### TASK DIRECTIONS
Report every line of the listing below that contains the word "pump".

** start PROVIDED INFORMATION **

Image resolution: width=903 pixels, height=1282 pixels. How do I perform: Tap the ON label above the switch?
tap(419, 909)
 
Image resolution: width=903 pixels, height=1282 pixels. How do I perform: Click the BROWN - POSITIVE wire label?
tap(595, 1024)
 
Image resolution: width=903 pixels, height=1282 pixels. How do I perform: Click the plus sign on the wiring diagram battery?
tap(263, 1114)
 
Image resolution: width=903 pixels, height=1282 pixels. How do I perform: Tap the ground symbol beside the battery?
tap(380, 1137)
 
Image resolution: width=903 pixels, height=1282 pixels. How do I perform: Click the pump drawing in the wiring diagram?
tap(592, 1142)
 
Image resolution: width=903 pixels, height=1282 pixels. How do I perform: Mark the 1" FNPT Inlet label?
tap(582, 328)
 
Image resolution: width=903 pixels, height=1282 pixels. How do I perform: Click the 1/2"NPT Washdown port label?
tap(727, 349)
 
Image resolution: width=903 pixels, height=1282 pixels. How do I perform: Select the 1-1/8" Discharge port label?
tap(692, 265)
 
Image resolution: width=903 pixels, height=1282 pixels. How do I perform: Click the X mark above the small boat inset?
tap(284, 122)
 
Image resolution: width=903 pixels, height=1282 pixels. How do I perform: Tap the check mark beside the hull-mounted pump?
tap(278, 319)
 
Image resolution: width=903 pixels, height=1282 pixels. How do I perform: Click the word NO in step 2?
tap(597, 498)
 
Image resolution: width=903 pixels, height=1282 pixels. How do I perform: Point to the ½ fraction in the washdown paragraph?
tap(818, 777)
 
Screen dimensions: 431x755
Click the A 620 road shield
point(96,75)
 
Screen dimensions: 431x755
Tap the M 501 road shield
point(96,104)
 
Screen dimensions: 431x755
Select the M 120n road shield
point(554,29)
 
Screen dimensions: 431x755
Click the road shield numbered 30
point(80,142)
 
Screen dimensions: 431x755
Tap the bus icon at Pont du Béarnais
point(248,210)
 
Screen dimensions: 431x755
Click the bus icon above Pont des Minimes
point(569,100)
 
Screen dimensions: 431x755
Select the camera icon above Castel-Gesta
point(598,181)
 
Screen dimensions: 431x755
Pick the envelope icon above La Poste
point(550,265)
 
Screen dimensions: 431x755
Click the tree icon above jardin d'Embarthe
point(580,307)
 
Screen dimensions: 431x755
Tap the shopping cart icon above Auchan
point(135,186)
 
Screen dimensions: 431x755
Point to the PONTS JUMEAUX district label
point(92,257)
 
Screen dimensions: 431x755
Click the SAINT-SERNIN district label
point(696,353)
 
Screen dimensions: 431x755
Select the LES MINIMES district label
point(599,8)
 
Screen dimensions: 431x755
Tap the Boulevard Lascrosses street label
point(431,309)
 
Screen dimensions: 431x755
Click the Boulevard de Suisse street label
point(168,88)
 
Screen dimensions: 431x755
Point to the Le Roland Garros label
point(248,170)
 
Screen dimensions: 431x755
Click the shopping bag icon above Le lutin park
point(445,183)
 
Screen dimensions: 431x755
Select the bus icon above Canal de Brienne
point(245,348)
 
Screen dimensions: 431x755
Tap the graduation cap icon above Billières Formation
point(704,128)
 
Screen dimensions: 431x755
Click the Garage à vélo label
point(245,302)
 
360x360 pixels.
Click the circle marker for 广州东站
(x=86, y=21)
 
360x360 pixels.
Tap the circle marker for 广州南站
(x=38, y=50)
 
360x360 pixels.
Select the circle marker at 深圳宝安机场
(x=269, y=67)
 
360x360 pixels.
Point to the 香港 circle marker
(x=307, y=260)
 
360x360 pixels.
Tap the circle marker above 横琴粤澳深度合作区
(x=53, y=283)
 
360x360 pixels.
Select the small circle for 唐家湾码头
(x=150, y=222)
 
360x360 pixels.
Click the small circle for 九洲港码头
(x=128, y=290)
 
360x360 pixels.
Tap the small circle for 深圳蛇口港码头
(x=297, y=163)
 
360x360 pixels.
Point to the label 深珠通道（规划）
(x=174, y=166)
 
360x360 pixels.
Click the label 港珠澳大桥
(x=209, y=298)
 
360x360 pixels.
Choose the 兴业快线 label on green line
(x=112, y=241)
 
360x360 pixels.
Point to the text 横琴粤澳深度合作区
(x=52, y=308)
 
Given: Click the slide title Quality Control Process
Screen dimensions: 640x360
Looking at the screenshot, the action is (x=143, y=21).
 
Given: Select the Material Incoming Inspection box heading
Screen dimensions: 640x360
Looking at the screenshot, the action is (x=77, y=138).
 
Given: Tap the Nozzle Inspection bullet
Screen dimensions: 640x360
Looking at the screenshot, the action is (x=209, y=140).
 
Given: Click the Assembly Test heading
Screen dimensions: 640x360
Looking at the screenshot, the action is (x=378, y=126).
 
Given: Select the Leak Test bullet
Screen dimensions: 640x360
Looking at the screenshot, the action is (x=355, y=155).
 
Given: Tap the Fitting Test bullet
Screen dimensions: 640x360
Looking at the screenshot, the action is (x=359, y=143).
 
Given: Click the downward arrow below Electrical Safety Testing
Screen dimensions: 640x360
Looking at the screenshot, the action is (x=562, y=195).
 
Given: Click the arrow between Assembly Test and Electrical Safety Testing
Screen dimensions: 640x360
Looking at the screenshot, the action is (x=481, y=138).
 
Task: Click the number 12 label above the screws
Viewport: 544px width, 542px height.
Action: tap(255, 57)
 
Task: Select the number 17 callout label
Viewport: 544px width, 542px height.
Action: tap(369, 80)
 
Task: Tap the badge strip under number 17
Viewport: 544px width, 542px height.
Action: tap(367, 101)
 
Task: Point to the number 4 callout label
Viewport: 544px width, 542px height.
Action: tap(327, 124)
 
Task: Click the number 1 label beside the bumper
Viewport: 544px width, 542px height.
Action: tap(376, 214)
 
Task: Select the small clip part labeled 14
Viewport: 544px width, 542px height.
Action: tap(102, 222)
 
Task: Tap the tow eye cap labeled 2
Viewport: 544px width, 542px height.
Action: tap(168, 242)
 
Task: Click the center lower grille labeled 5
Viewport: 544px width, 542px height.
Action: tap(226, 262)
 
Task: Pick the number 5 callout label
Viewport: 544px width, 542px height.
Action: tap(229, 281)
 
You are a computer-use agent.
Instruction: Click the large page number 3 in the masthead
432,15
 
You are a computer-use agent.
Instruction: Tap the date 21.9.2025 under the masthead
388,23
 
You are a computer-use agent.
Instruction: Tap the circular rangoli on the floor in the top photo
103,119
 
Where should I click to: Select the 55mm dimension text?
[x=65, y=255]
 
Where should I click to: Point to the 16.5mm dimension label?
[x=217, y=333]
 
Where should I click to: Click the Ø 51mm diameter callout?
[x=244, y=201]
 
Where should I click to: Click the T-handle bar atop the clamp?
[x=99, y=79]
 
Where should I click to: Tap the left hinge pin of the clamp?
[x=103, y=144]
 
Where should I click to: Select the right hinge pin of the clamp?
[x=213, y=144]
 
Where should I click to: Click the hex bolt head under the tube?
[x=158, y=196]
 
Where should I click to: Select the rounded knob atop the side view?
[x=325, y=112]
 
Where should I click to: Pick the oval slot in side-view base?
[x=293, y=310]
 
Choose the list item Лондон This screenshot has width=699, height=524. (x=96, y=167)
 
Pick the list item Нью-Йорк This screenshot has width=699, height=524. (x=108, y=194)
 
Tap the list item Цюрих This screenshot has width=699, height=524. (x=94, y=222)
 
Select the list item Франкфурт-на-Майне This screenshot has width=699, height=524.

** end PROVIDED INFORMATION **

### FINISHED ANSWER
Image resolution: width=903 pixels, height=1282 pixels. How do I perform: Click the pump drawing in the wiring diagram?
Image resolution: width=903 pixels, height=1282 pixels. How do I perform: Tap the check mark beside the hull-mounted pump?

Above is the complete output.